- [Exercise details]: Every line from the one with "Task: Select the" through the end of the entries below must be retyped exactly, and only those lines. The pictures are not part of the copy.

Dataset records section start

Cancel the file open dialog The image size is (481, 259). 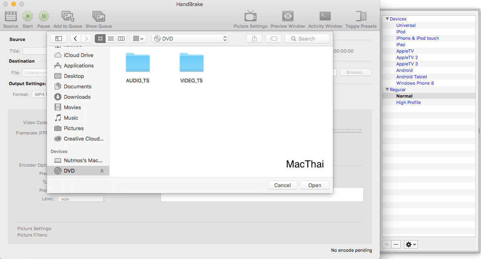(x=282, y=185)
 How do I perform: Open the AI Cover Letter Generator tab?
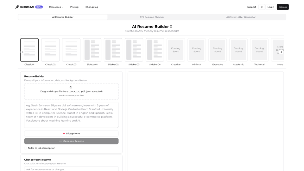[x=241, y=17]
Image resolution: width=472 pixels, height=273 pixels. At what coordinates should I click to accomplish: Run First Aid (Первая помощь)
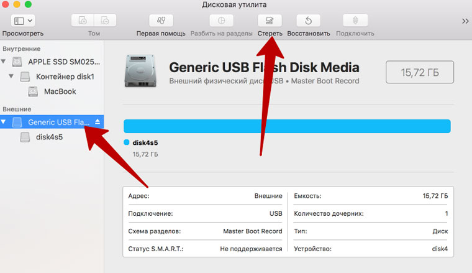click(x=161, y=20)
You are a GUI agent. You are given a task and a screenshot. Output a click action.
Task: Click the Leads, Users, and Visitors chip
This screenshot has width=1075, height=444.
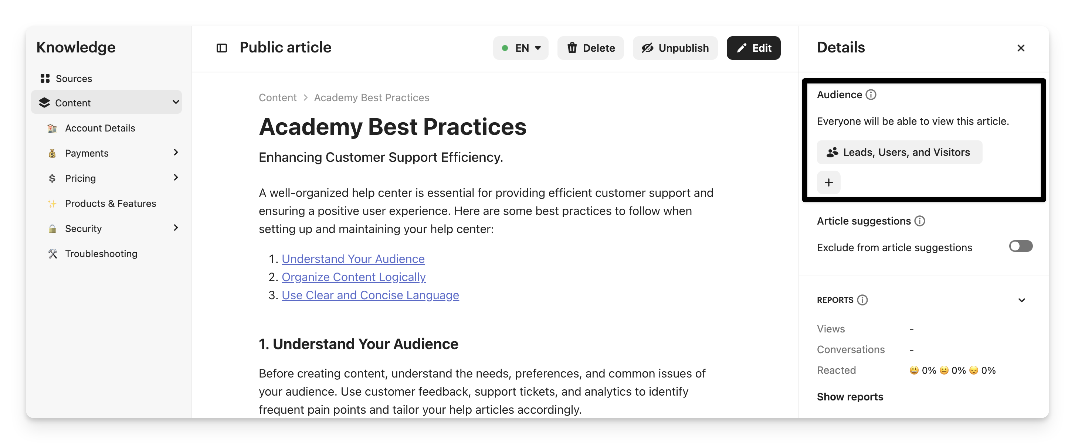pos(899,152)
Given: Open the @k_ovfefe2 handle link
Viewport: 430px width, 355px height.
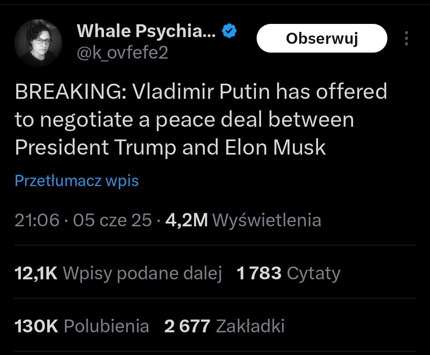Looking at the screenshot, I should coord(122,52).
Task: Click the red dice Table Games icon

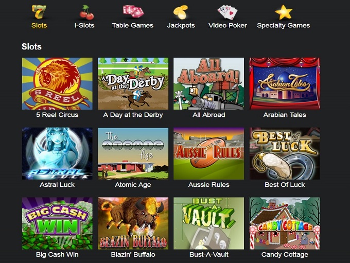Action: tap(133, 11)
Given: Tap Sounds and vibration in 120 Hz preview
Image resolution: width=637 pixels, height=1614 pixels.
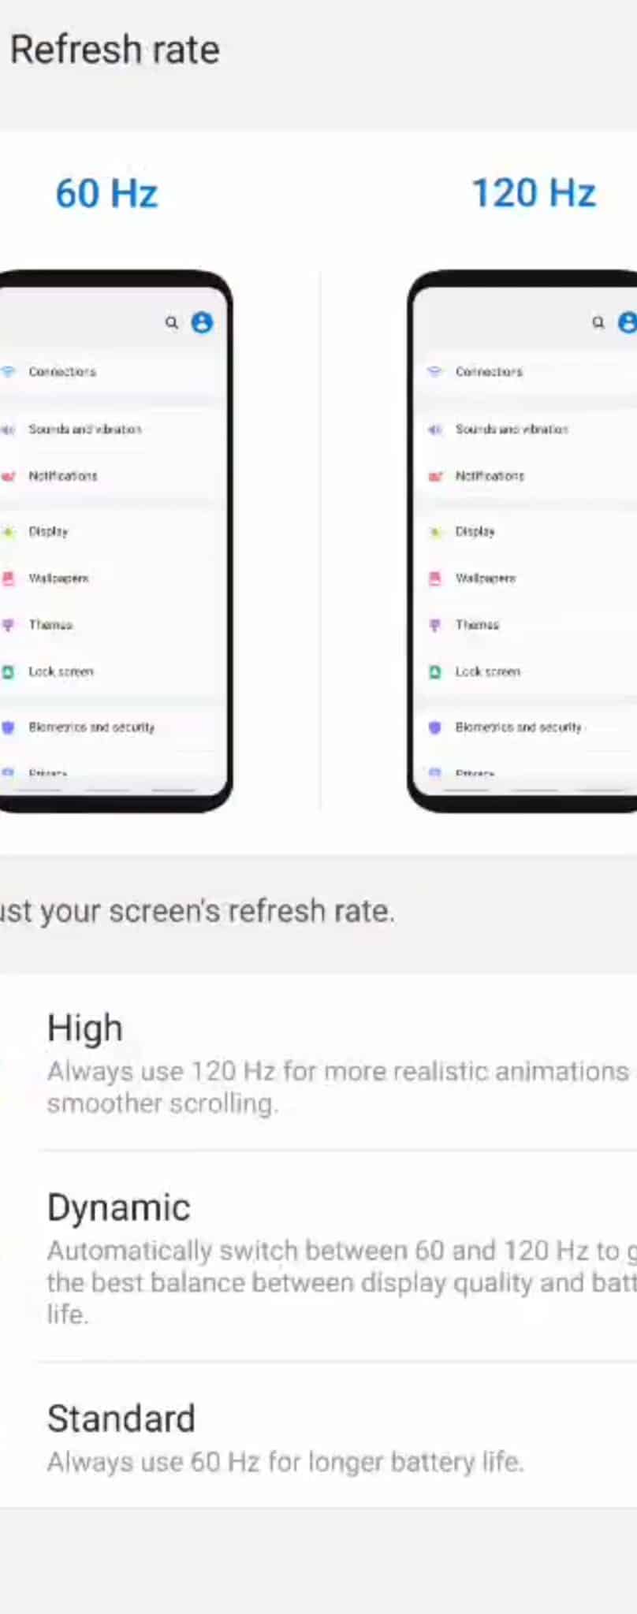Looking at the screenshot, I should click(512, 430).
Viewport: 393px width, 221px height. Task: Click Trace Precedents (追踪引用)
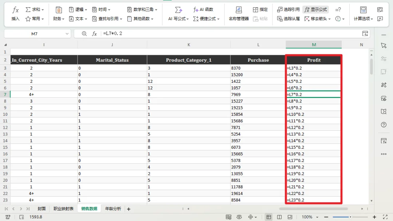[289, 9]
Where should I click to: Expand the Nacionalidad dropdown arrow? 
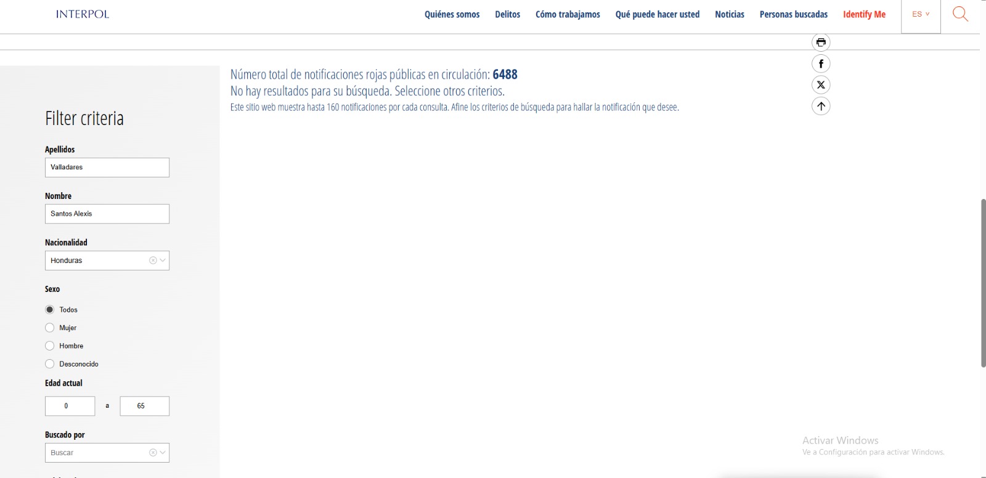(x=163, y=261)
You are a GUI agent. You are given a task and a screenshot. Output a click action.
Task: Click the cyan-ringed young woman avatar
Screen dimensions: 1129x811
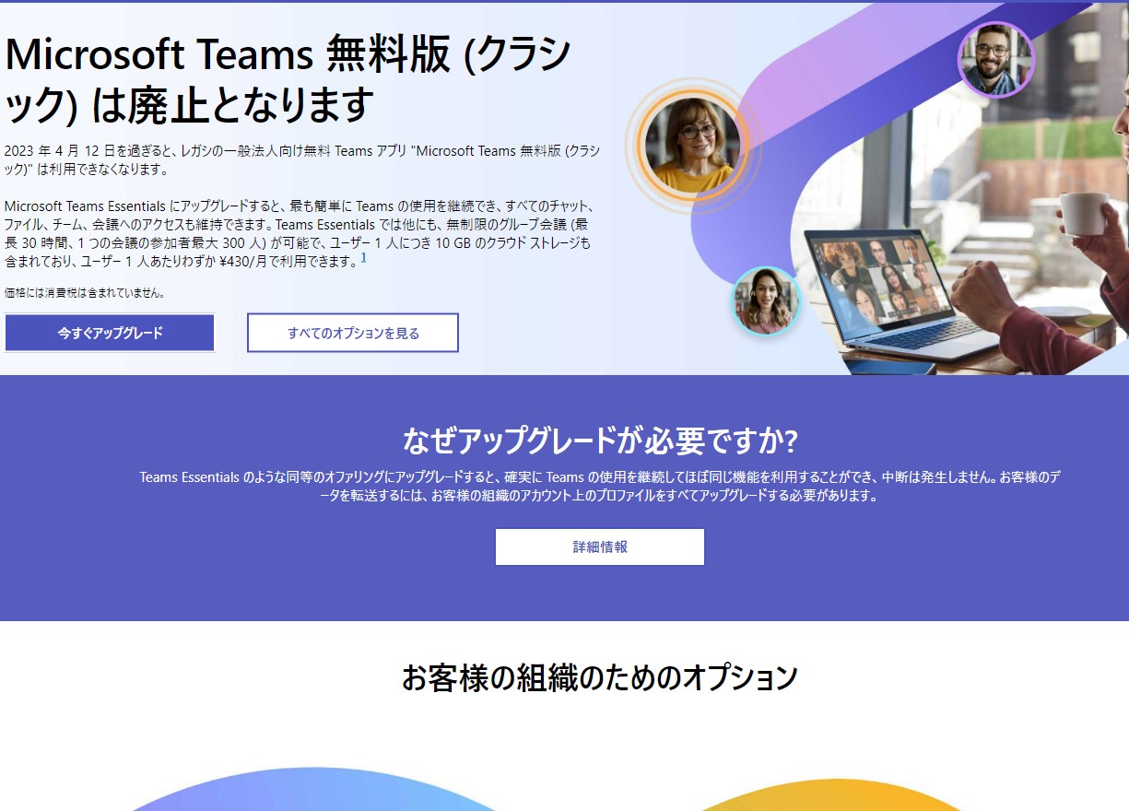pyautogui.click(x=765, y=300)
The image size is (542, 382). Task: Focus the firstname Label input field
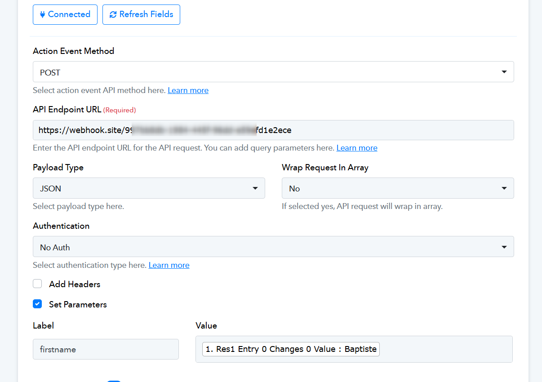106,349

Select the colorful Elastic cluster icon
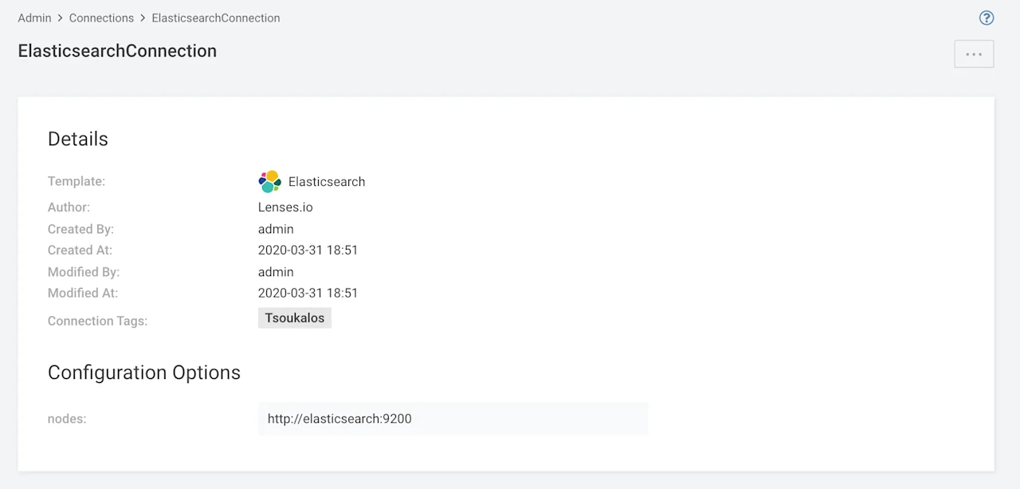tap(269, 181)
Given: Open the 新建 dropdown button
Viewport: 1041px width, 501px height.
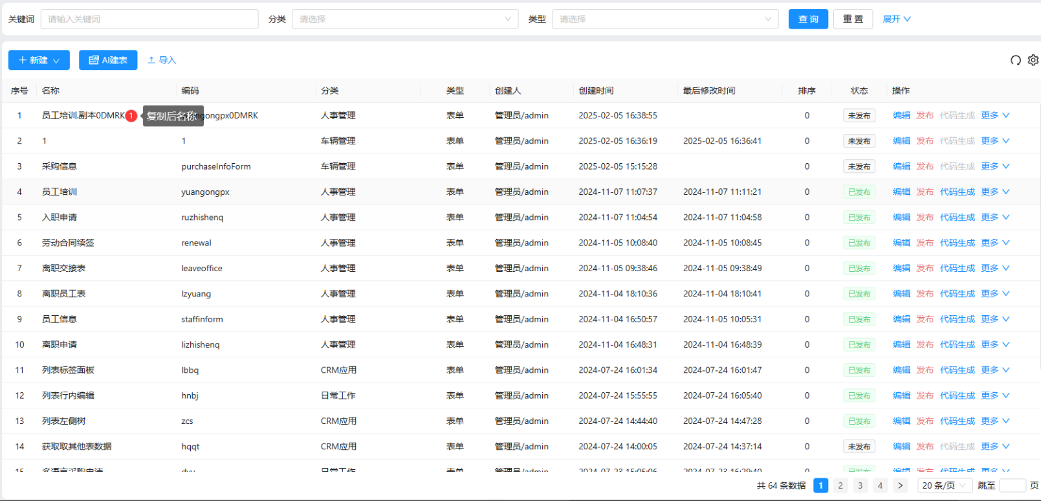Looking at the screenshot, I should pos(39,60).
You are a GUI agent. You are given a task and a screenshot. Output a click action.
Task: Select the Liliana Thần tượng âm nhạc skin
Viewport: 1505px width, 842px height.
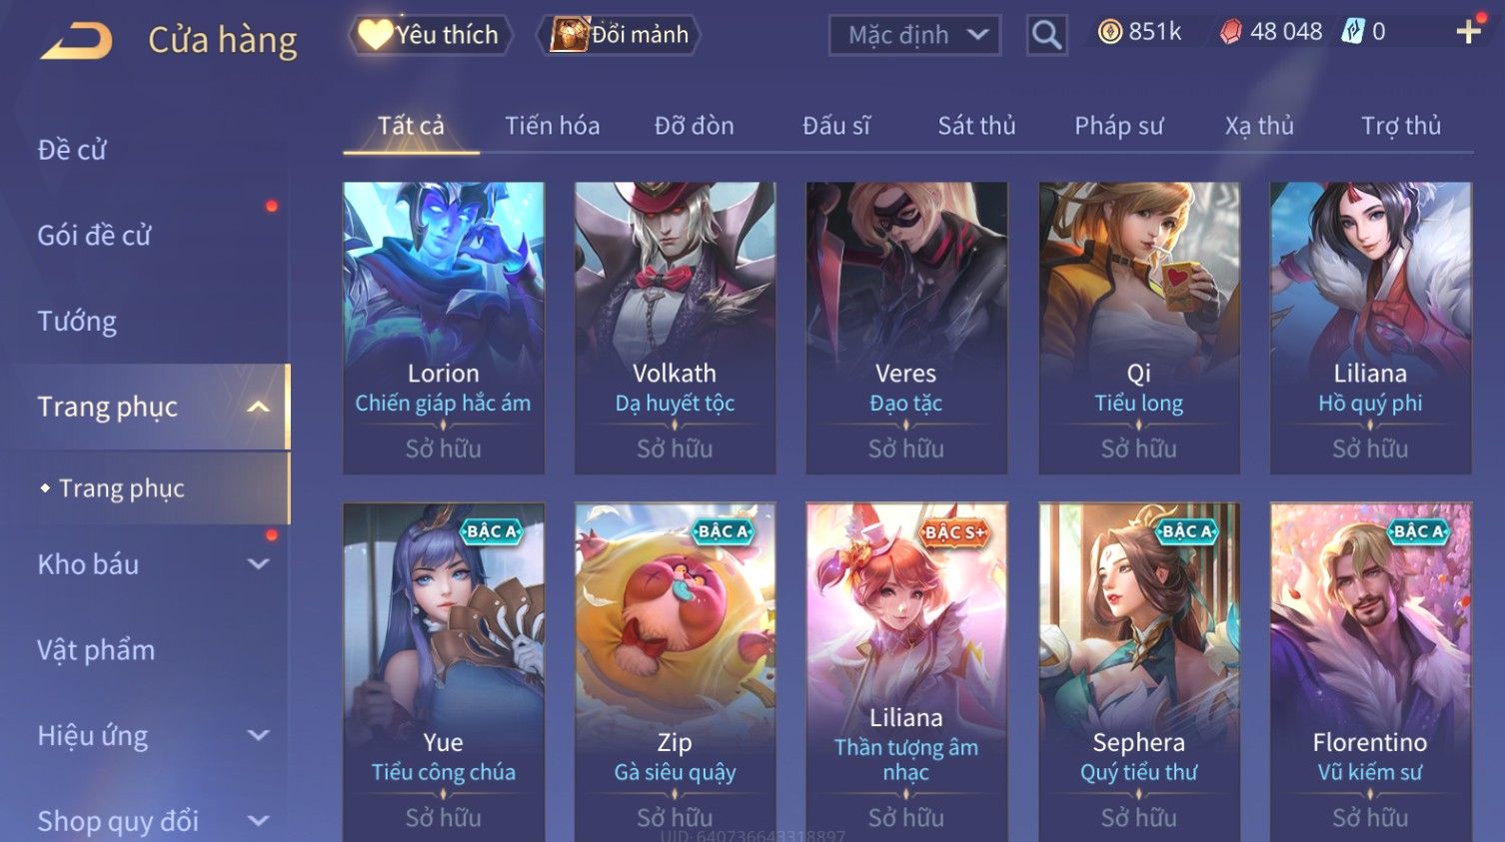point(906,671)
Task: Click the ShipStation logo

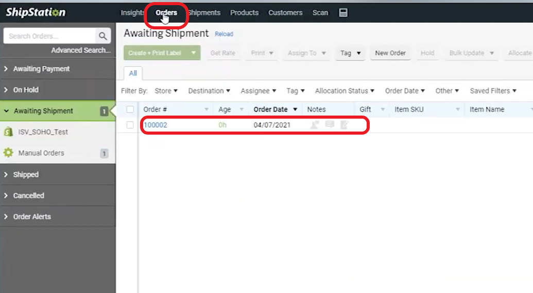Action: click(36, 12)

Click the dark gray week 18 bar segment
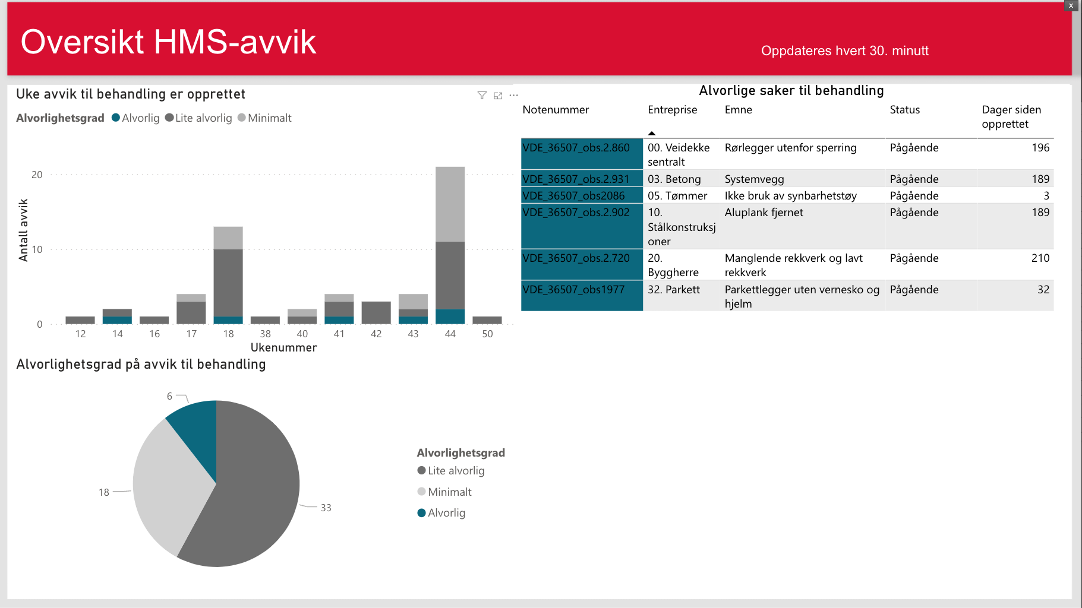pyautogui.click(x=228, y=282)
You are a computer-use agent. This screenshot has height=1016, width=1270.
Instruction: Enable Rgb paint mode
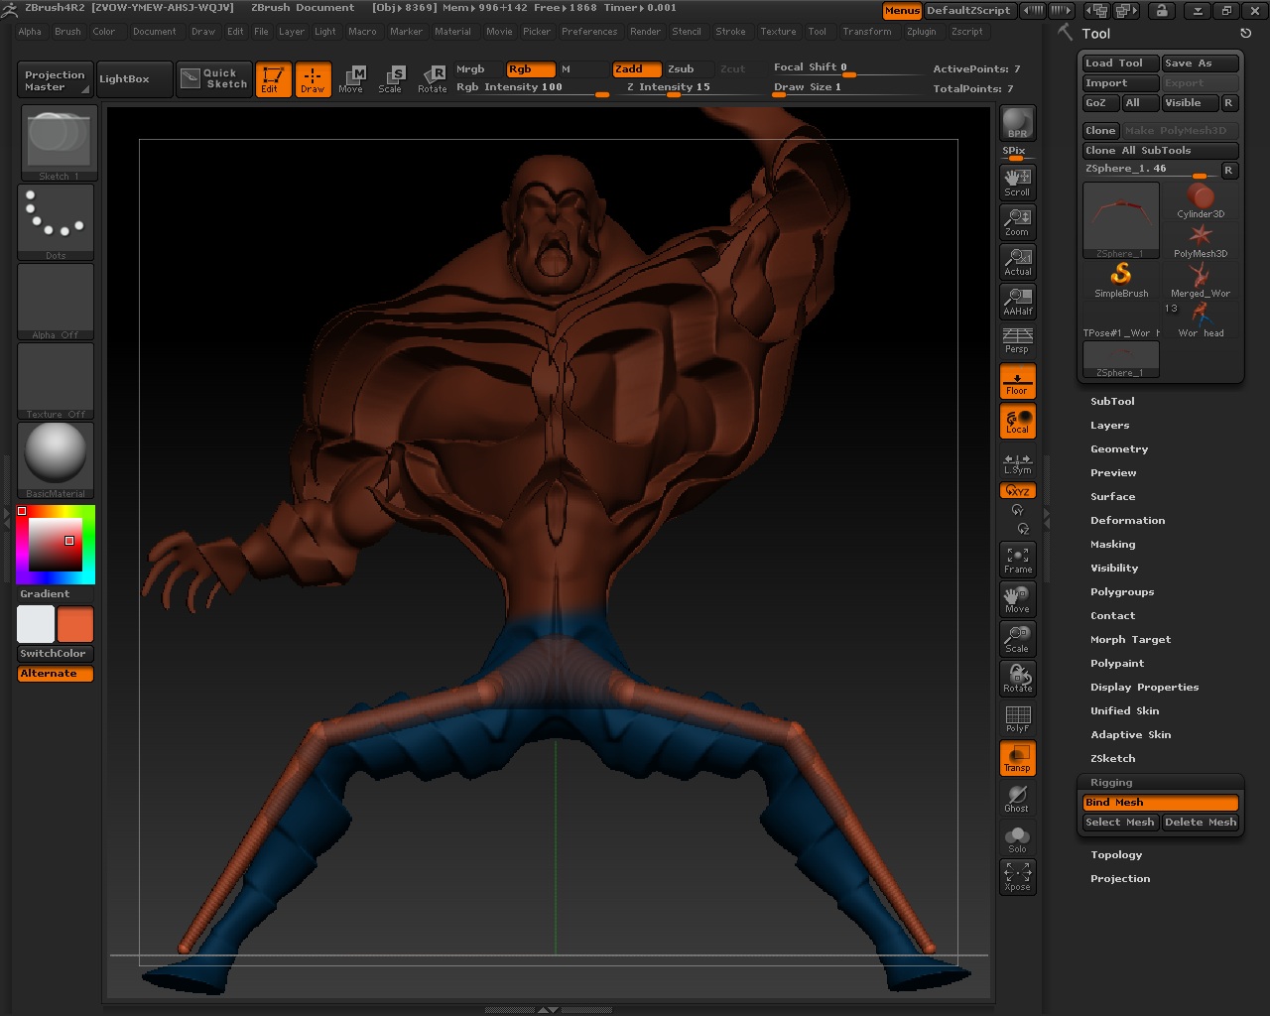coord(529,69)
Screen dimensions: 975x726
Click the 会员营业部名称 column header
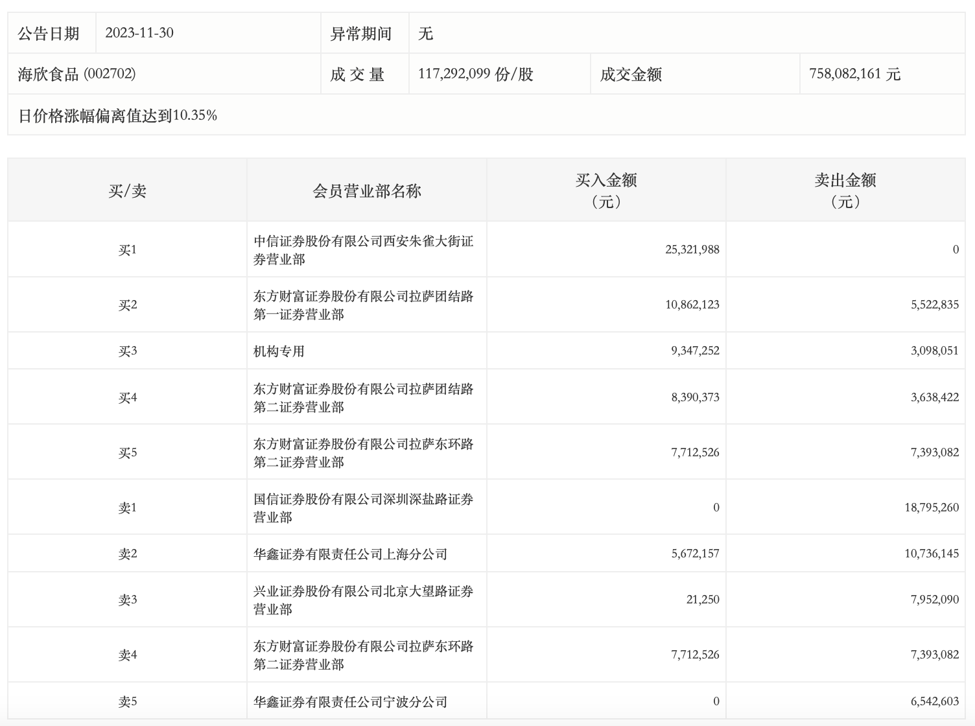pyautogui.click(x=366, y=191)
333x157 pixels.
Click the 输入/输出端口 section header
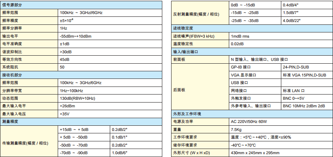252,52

Dataset records section end

- [Output for this exercise]:
Task: Select the Liliana Thần tượng âm nhạc skin
Viewport: 1505px width, 842px height.
point(906,671)
Task: Click the ShipStation logo

Action: click(36, 12)

Click the dark gray week 18 bar segment
pyautogui.click(x=228, y=282)
You are a computer-use agent. This screenshot has height=1016, width=1270.
Instruction: Enable Rgb paint mode
coord(529,69)
Screen dimensions: 975x726
Click the 会员营业部名称 column header
pyautogui.click(x=366, y=191)
333x157 pixels.
Click the 输入/输出端口 section header
252,52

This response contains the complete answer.